Thirdly, there are more Guyanese living abroad than resident in Guyana. Many thousands of these expatriates who have reached retiring age would desire to resettle in the land of their birth bringing with them their foreign pensions and other accumulations of wealth, but they cannot come because the specialist health care they normally enjoy in the Developed Countries is absent in Guyana. The immense social importance of the ingathering of our people and the reunification of families and the injection of foreign exchange into the economy from their resettlement, could not be measured.

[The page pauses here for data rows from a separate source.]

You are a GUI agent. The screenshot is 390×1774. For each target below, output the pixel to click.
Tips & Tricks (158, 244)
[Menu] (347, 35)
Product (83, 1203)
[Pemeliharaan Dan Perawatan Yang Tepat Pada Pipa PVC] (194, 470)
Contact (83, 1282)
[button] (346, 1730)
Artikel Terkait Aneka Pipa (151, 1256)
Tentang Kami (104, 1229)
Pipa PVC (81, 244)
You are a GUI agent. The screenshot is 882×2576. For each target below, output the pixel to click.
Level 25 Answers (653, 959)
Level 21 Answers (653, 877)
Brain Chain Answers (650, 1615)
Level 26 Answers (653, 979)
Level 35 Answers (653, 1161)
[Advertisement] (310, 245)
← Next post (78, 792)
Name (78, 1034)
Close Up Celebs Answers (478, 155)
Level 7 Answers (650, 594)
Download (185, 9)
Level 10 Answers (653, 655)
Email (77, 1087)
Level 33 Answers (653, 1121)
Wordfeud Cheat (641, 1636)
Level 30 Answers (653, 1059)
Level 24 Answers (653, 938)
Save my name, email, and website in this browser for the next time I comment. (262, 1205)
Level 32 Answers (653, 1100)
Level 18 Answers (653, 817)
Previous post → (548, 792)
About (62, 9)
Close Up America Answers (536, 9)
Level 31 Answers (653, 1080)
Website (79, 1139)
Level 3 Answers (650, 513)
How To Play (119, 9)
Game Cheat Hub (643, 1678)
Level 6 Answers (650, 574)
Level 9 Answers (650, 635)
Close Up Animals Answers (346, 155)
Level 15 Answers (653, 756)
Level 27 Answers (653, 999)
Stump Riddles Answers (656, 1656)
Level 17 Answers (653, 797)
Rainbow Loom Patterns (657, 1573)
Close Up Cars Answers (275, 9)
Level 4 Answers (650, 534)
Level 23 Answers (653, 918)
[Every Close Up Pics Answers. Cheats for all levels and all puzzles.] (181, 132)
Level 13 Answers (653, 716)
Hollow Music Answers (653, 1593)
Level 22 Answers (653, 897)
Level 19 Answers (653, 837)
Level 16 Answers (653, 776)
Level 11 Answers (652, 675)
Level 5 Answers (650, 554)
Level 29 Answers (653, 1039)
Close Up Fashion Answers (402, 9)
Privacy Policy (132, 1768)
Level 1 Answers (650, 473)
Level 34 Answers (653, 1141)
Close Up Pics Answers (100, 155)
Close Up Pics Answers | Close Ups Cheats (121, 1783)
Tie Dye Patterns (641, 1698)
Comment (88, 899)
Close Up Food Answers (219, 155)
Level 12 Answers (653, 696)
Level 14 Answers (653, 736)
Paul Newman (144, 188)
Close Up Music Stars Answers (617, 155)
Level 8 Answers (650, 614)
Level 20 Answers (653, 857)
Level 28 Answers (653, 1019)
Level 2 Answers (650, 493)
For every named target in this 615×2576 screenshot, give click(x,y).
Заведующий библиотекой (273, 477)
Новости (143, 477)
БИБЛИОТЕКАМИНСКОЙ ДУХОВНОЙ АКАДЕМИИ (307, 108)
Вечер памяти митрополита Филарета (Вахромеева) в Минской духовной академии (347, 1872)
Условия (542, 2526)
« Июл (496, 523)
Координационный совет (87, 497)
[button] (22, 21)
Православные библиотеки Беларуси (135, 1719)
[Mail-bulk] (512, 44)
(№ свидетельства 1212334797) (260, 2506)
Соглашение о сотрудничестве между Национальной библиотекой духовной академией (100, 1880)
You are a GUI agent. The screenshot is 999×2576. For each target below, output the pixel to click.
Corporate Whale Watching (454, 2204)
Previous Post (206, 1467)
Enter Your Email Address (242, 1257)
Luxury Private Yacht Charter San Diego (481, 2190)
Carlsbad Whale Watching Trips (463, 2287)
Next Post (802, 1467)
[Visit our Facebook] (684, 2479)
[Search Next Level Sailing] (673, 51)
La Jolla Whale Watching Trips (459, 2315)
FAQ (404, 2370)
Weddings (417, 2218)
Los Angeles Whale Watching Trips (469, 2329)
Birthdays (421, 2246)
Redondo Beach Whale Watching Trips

Fourthly, having world-class medical care available in any country is an attraction to visitors. In the case of Guyana, availability of specialist medical care is of particular importance to its tourism industry which is very different from the sun-and-sand offerings of the Caribbean islands. Guyana’s tourism product is the flora and fauna of our vast forests, the magnificent landscapes such as our waterfalls and our historical background including our unique architecture. The tourists who would be attracted by Guyana’s tourism product would tend to be middle-aged or older people who would feel there is no risk in visiting once specialist health care is available. Specialist Hospitals are therefore linked with Guyana’s Tourist Industry.
Fifthly, Specialty Hospitals in Developing Countries attract patients from Developed Countries because they offer the same treatment and procedures of the Developed Countries at lower costs. India, for example, earns millions of dollars from its medical tourism industry by attracting patients mostly from Europe and North America.
A Specialty Hospital in Guyana would immediately attract patients from the Guyanese Diaspora in Europe and North America, and would be an immediate earner of foreign exchange. And since Guyana has certain advantages over other countries such as its being English-speaking and its geographical location being easy to reach, Guyana could develop a very vibrant medical tourism industry.
A Specialty Hospital could be the forerunner of others as a Medical Tourism Industry develops. But the State should not abdicate being the main owners of such hospitals and should not leave their development wholly to private companies and individuals.